🤖 AI Summary
This work addresses the challenge of improving generalization and robustness of AI agents in open, dynamic environments—particularly under out-of-distribution conditions and unknown interactions. We propose Maestro, an adversarial curriculum generation framework built upon MiniHack, enabling scalable training. Maestro uniquely integrates quality-diversity (QD) optimization with evolutionary adversarial search to systematically diagnose robustness deficiencies in reinforcement learning policies and large language models (LLMs). The method unifies multi-agent game dynamics, procedural content generation, evolutionary attacks, and adversarial prompt engineering, and is validated on NetHack and a football simulation environment. Experiments demonstrate that Maestro significantly enhances agent robustness against unseen environments, distributional shifts, and complex inter-agent interactions. Moreover, it effectively identifies and strengthens critical vulnerabilities in pre-trained policies and LLMs, advancing systematic robustness evaluation and improvement in AI agents.
📝 Abstract
The growing prevalence of artificial intelligence (AI) in various applications underscores the need for agents that can successfully navigate and adapt to an ever-changing, open-ended world. A key challenge is ensuring these AI agents are robust, excelling not only in familiar settings observed during training but also effectively generalising to previously unseen and varied scenarios. In this thesis, we harness methodologies from open-endedness and multi-agent learning to train and evaluate robust AI agents capable of generalising to novel environments, out-of-distribution inputs, and interactions with other co-player agents.
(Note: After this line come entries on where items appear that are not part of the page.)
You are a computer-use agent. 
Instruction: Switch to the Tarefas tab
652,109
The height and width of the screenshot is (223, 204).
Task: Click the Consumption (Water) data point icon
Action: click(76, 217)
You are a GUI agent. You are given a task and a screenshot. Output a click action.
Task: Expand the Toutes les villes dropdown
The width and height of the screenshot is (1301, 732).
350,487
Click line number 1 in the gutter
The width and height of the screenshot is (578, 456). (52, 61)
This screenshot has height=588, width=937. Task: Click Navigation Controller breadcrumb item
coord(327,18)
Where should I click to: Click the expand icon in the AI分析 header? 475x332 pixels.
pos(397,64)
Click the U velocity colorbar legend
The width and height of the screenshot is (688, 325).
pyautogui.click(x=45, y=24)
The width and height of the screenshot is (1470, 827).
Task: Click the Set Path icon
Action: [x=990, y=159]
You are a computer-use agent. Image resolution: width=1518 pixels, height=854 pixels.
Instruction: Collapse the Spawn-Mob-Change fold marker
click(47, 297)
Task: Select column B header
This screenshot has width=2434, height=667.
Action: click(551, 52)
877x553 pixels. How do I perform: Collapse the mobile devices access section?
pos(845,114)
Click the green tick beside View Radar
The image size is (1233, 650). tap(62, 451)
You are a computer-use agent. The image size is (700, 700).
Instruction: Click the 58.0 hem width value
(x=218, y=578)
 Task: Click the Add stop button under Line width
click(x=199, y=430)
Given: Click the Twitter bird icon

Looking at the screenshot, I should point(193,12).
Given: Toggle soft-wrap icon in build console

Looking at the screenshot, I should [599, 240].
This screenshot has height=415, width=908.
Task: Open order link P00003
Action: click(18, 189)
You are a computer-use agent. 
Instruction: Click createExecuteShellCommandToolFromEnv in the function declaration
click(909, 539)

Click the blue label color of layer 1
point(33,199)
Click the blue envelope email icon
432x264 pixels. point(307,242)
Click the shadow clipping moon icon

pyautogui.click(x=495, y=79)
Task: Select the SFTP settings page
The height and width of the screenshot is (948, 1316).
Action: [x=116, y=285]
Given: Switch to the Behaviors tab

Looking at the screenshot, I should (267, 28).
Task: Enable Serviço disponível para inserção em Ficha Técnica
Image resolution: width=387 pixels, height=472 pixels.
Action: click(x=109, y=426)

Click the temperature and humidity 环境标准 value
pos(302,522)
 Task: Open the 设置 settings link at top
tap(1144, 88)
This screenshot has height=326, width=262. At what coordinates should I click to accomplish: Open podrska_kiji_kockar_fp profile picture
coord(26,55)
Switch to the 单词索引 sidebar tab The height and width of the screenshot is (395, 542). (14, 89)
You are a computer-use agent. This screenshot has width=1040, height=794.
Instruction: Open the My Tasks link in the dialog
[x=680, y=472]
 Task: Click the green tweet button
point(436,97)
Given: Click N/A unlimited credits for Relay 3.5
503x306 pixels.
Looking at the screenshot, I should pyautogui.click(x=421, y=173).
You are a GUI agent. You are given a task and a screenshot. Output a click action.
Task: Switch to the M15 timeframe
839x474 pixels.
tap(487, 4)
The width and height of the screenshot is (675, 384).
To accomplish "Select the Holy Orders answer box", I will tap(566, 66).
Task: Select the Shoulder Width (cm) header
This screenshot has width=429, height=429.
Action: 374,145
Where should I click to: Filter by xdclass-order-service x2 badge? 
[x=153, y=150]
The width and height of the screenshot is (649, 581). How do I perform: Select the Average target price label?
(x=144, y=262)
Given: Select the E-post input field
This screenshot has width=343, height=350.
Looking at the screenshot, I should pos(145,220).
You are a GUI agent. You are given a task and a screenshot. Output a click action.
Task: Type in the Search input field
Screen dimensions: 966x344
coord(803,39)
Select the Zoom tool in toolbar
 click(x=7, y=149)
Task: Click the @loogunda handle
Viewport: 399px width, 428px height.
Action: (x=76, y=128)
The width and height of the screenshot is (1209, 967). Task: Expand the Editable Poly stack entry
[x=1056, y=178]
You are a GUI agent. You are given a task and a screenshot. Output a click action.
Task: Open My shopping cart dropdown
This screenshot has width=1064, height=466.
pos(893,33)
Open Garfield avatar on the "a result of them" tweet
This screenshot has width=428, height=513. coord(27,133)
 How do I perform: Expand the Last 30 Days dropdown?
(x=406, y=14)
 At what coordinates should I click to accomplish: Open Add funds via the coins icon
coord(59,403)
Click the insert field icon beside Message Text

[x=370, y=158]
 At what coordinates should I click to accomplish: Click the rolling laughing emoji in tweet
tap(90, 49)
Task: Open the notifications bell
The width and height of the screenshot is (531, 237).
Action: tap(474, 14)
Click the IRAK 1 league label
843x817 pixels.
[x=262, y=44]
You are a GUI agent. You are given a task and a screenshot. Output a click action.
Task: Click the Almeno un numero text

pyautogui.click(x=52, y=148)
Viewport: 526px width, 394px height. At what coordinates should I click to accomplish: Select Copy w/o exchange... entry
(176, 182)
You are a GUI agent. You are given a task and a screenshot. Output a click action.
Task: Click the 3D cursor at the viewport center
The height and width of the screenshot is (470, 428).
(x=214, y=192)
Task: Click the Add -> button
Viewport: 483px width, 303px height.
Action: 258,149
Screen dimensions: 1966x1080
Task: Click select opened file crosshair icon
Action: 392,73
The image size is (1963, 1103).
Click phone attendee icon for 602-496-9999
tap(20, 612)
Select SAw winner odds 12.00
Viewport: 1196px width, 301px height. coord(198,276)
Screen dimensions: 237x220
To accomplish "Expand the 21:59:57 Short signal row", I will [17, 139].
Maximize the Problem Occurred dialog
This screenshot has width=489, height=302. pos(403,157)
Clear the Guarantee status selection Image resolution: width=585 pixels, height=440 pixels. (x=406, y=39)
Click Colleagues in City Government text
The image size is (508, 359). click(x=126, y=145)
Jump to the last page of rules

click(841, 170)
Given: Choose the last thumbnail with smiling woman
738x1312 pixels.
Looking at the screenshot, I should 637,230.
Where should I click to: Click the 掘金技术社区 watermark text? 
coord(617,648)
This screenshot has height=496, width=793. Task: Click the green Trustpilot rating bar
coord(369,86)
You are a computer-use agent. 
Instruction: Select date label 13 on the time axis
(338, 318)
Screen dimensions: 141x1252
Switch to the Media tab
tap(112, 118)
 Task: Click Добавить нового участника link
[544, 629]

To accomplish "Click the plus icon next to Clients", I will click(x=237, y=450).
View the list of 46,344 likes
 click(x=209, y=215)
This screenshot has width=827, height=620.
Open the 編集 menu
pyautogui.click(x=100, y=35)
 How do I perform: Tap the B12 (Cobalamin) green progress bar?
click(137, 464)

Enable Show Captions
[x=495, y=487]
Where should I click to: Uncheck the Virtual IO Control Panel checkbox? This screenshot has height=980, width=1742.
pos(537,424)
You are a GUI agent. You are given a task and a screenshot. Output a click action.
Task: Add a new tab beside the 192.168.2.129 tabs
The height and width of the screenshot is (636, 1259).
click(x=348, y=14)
We begin by introducing MiniHack, a sandbox framework for creating diverse environments through procedural content generation. Based on the game of NetHack, MiniHack enables the construction of new tasks for reinforcement learning (RL) agents with a focus on generalisation. We then present Maestro, a novel approach for generating adversarial curricula that progressively enhance the robustness and generality of RL agents in two-player zero-sum games. We further probe robustness in multi-agent domains, utilising quality-diversity methods to systematically identify vulnerabilities in state-of-the-art, pre-trained RL policies within the complex video game football domain, characterised by intertwined cooperative and competitive dynamics. Finally, we extend our exploration of robustness to the domain of LLMs. Here, our focus is on diagnosing and enhancing the robustness of LLMs against adversarial prompts, employing evolutionary search to generate a diverse range of effective inputs that aim to elicit undesirable outputs from an LLM. This work collectively paves the way for future advancements in AI robustness, enabling the development of agents that not only adapt to an ever-evolving world but also thrive in the face of unforeseen challenges and interactions.